Controlling diet and exercising may be the key in fighting breast cancer in post-menopausal women.

An estimated 226,870 women will develop breast cancer in the year 2012, according to National Cancer institute. Risk factors for breast cancer include, gender, age and menstrual cycle along with certain genetic mutations. Previous research has shown that women with diabetes, especially after menopause, are at higher risk of breast cancer.

A new study shows how some of these risks may be reduced through diet and exercise.

"By using nutrient tracers for fat and sugar, we tracked where the body stored excess calories. In lean models, excess fat and glucose were taken up by the liver, mammary and skeletal tissues. In obese models, excess fat and glucose were taken up by tumors, fueling their growth," says Erin Giles, PhD, from the University of Colorado Cancer Center and the paper's lead author.

In other words, in normal-weight women, excess calories go to healthy tissues while in obese women, the calories power tumor cells. Giles said that menopause might be an opportunity for women to control their diet and control their risk of breast cancer through weight management.

The study also showed that tumors present in obese animals had increased levels of the progesterone receptor that is associated with accelerated growth of the tumor.

Further, genetic analysis on human cancer cases also showed that breast cancer in obese women with progesterone receptor had the same metabolism rate.

"Basically, we saw an abnormal metabolic response to fat and sugar in the obese that, in many ways, mirrors the response to fat and sugar in Type II diabetes," Giles said.

Researchers then tested whether or not using a drug for type-2 diabetes treatment has any effects on breast cancer.
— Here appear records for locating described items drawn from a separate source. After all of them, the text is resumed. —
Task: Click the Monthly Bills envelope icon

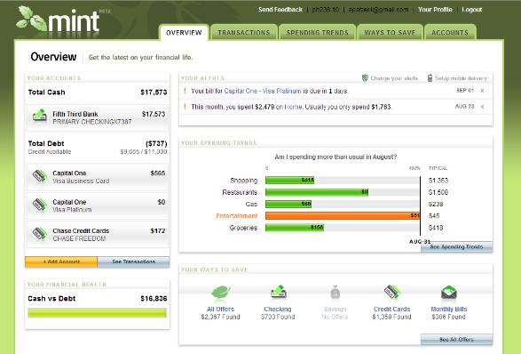Action: [x=449, y=293]
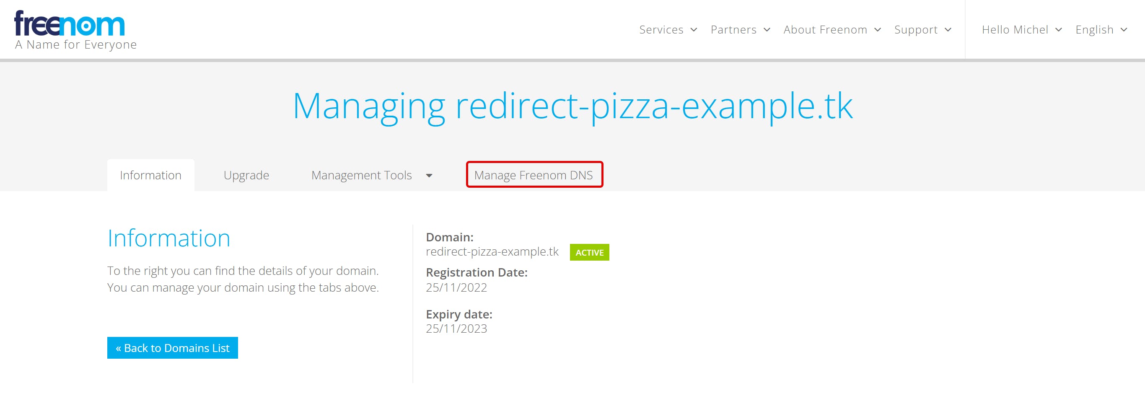
Task: Click the chevron arrow beside Support
Action: click(948, 30)
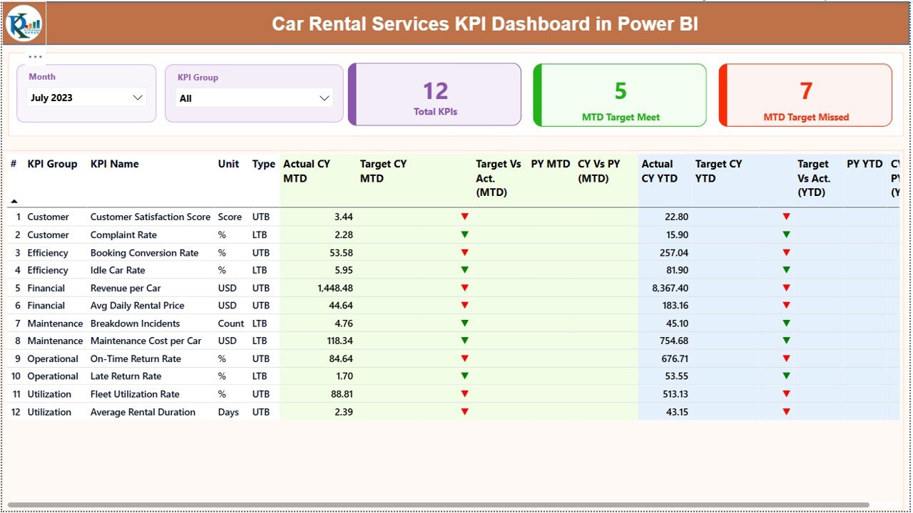Click the 5 MTD Target Meet card
The height and width of the screenshot is (513, 913).
coord(619,95)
Metformin is either used alone or with other medication in type-2 diabetes where the body doesn't use insulin normally. Previous studies have found that the drug is effective against ovarian cancer.
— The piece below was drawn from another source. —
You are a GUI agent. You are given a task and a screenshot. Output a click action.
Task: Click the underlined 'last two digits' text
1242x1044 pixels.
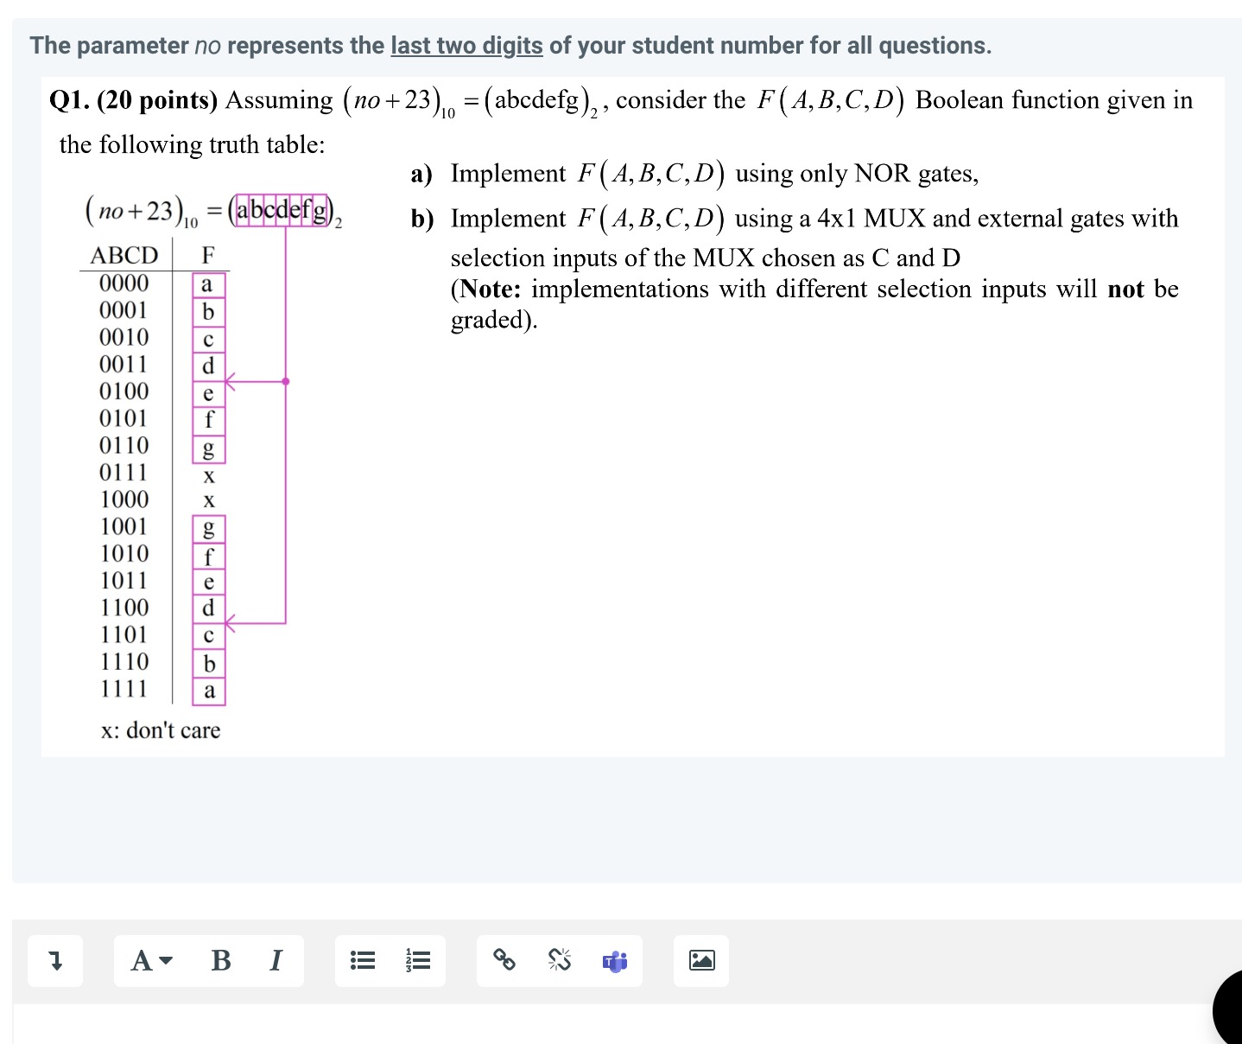coord(466,45)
"With treatment, tumor size was dramatically decreased in the obese, and tumors showed reduced expression of the progesterone receptor," Giles says.

The research team found that weight gain around menopause was the most dangerous for women as it increased the risk of fast, aggressive type of breast cancer. They add that, although drugs are helpful, weight management and lifestyle changes may aid in reducing the risk of breast cancer.

The study is published in the journal Cancer Research.